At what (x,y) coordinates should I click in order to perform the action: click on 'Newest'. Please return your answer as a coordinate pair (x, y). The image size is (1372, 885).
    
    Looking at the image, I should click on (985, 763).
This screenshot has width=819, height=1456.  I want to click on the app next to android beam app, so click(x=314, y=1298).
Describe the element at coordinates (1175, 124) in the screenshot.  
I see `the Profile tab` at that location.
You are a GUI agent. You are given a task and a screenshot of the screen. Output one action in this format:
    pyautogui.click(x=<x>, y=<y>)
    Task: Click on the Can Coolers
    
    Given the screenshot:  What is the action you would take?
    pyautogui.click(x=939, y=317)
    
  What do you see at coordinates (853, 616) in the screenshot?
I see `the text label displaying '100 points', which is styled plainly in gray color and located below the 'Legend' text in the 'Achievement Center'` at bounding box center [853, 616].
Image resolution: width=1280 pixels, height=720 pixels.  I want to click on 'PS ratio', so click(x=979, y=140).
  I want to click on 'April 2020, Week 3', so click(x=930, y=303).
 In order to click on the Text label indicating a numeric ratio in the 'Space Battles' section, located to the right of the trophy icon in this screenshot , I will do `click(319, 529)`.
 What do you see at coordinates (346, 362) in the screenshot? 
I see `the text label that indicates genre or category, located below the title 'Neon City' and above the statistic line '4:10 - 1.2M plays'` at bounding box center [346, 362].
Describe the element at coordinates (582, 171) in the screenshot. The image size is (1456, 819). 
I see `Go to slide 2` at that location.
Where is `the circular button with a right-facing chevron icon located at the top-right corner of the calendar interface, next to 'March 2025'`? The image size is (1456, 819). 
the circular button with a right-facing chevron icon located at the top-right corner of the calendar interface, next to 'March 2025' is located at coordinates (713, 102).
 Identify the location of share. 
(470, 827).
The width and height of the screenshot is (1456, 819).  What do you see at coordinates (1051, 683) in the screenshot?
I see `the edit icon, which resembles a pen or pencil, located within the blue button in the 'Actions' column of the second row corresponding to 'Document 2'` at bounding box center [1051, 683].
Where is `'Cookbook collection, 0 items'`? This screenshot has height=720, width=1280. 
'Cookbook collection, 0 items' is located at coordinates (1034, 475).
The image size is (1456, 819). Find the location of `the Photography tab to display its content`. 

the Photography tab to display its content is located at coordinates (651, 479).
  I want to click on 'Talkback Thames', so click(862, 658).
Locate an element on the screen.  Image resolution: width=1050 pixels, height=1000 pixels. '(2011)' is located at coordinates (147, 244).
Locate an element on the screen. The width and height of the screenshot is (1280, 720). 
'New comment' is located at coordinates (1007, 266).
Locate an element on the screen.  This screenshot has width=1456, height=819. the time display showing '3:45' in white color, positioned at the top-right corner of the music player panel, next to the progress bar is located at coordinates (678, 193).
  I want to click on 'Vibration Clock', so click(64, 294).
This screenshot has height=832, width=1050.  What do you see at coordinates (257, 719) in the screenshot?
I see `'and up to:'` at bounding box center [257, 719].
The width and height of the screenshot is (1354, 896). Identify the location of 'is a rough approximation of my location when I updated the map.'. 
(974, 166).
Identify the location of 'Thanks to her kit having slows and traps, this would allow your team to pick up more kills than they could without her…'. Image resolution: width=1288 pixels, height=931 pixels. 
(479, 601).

- YOUR INSTRUCTIONS -
Recast the lines from the one containing "coordinates (678, 193)." through the last line as a Markdown table with a "Row" column numbering each line and a "Line" column holding its text. Leave out any blank lines.

- COMPLETED EXERCISE -
| Row | Line |
|---|---|
| 1 | Locate an element on the screen.  This screenshot has width=1456, height=819. the time display showing '3:45' in white color, positioned at the top-right corner of the music player panel, next to the progress bar is located at coordinates (678, 193). |
| 2 |   I want to click on 'Vibration Clock', so click(64, 294). |
| 3 | This screenshot has height=832, width=1050.  What do you see at coordinates (257, 719) in the screenshot? |
| 4 | I see `'and up to:'` at bounding box center [257, 719]. |
| 5 | The width and height of the screenshot is (1354, 896). Identify the location of 'is a rough approximation of my location when I updated the map.'.  |
| 6 | (974, 166). |
| 7 | Identify the location of 'Thanks to her kit having slows and traps, this would allow your team to pick up more kills than they could without her…'. Image resolution: width=1288 pixels, height=931 pixels.  |
| 8 | (479, 601). |